Here are few more highlights from Swinney’s realignment comments.

  • “From my perspective, my job is to take what we got and go beat what they’ve got. And honestly, in my 15 years, there’s always been a gap. We’ve never had the top TV contract. Ever. I think from an athletic budget standpoint, I think in my time here at Clemson, I think we were No. 17 this year. We’ve been somewhere from No. 17 to No. 40, depending on the year. I think that’s where we’ve been. You guys that follow us, y’all know we’ve never had a No. 1 recruiting class. We usually are somewhere around 8 to 14 or so. That’s usually where we always are. So again, not to minimize those things, the conversation of those things, but man, I don’t control any of that. And it’s a complete waste of my time to worry about that. My focus is on Clemson, and it’s always been that way. And again, what do we have? It’s been that way from Day 1.

  • “And those things are important, but they’re not the end all-be all. There’s always been a gap here at Clemson. There’s never been a year that I’ve been here that there hasn’t been this gap. And so the other thing we have at Clemson is we have IPTAY – the greatest athletic fundraising organization in the country. We have incredibly passionate fans. We have a brand that is second to none. We may not have the big market. But just check the TV ratings when the Tigers play over the last decade. You’re going to see four or five of the most viewed games in college football are going to be Clemson. But all these years, when we played LSU in 2012, guess what? We didn’t have the same TV contract. We definitely didn’t have the same athletic budget. We didn’t have the same amount of five-stars or four-stars.”
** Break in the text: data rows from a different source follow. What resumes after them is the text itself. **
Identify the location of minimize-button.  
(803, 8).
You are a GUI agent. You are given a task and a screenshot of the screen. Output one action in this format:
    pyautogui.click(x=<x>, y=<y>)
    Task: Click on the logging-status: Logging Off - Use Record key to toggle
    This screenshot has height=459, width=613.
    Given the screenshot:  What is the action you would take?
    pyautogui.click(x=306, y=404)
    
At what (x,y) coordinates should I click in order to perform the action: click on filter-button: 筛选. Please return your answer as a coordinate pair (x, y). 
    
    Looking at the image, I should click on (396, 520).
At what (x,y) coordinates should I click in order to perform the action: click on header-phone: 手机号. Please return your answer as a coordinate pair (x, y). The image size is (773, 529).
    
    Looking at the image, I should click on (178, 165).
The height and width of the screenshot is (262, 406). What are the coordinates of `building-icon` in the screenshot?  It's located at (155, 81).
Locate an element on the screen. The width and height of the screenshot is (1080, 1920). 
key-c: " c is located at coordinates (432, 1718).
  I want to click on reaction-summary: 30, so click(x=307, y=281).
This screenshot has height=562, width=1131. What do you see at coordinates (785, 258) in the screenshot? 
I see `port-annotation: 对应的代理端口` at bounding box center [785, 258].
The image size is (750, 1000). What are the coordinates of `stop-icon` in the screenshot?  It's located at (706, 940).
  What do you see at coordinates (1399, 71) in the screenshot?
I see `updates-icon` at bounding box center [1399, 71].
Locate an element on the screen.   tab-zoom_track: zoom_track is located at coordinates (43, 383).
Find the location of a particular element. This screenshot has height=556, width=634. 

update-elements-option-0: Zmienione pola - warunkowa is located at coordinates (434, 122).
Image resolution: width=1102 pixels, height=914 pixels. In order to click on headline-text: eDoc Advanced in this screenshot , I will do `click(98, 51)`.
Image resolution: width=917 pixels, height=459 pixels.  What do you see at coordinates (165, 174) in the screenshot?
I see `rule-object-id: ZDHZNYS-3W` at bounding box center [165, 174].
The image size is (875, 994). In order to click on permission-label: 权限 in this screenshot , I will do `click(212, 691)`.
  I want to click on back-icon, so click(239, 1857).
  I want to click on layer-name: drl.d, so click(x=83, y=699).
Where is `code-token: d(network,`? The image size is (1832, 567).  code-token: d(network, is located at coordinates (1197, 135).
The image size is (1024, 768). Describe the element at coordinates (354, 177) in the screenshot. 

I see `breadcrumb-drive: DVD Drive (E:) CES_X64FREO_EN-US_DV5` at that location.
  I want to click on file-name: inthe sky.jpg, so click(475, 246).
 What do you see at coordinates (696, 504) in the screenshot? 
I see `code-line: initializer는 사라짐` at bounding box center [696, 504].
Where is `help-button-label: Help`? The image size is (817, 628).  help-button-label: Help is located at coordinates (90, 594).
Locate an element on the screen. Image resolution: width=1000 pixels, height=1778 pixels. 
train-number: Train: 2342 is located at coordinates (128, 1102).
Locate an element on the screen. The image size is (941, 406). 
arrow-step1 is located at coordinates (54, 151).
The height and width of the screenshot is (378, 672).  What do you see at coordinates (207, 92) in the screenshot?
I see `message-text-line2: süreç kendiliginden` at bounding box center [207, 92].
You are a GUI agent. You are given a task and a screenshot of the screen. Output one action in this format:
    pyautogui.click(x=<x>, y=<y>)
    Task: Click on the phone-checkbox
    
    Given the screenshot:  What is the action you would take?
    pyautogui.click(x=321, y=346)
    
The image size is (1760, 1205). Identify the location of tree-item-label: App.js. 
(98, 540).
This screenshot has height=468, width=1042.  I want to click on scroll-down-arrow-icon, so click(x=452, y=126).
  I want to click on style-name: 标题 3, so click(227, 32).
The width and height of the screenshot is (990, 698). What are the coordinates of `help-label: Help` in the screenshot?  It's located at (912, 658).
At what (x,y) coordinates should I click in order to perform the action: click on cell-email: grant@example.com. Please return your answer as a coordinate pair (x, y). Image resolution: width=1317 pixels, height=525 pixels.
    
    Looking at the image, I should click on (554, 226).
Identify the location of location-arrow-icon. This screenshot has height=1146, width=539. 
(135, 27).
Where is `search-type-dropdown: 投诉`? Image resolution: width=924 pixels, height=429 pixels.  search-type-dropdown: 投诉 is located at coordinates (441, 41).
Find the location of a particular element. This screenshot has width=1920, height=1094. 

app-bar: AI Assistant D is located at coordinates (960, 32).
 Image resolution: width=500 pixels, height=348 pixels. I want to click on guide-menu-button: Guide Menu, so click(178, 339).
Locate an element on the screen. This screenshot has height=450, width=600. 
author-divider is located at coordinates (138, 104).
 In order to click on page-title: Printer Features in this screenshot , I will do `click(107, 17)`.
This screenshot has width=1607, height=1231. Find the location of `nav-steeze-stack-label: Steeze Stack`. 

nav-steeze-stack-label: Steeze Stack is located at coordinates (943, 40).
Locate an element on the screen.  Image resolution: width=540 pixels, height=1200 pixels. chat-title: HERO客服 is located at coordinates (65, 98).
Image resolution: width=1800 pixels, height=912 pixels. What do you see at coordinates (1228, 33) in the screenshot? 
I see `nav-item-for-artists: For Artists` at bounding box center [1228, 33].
  • “But you’ve still gotta play the game, right? If it was just those things then it would be easy to declare a winner every single year. You still have to play the game. It’s still people. It’s still culture. It’s still getting a group of people with the singleness of purpose, one heartbeat, that love each other, love where they are and love what they do. It still comes down to those things. None of that stuff changes.”

  • “So I have no idea what the future holds. I have no idea. But I do know that man, Clemson is a special place. It’s going to always be a special place. Whatever administrators decide, my job is to go put a football team together and go win. We’re 3-1 against Ohio State. We will never have an equal alumni base to Ohio State, you know? I mean one of the greatest programs in the country. We certainly don’t have the same budget or whatever. But we’ve been able to compete and we always have. So again, that doesn’t minimize the importance of what’s going on in the league and what’s going on in the landscape of college football.

  • “I know there’s a lot of anxiety. There’s a lot of narratives. There’s a lot of things that are out there. And I appreciate your question, but I don’t control any of that, alright? What I control is going out there at practice today and frickin’ getting ready to try and win the opener. And getting 85 scholarship guys and a group of 135 total in one heartbeat with a singleness of purpose, completely committed day in and day out to being and doing our best. That’s what I focus on. And whatever we have, loading it up and go see if we can beat whoever we play and what they’ve got.”

  • “We’ve won two national championships against one of the greatest organizations in the history of college football (Alabama). And in neither one of those games did we have the same amount of five-stars or four-stars. And in neither one of those games did we have the same TV contract. Neither one of those games did we have the same athletic budget, alright? So again, I know there’s a business side of it. And I understand the longevity and the longterm. But that’s what the administrators do.”

  • “So I’m not going to come in here every week and answer questions about it. Lord, we just need to have a good practice today. That’s the best way I can answer your question. So just focus on what we can control. And these guys, man, gotta go play the game. We’ve got 85 scholarships. And as long as we’ve got that, there’s going to be a bunch of great football players that come play for the Tigers. And we’ll see what happens.”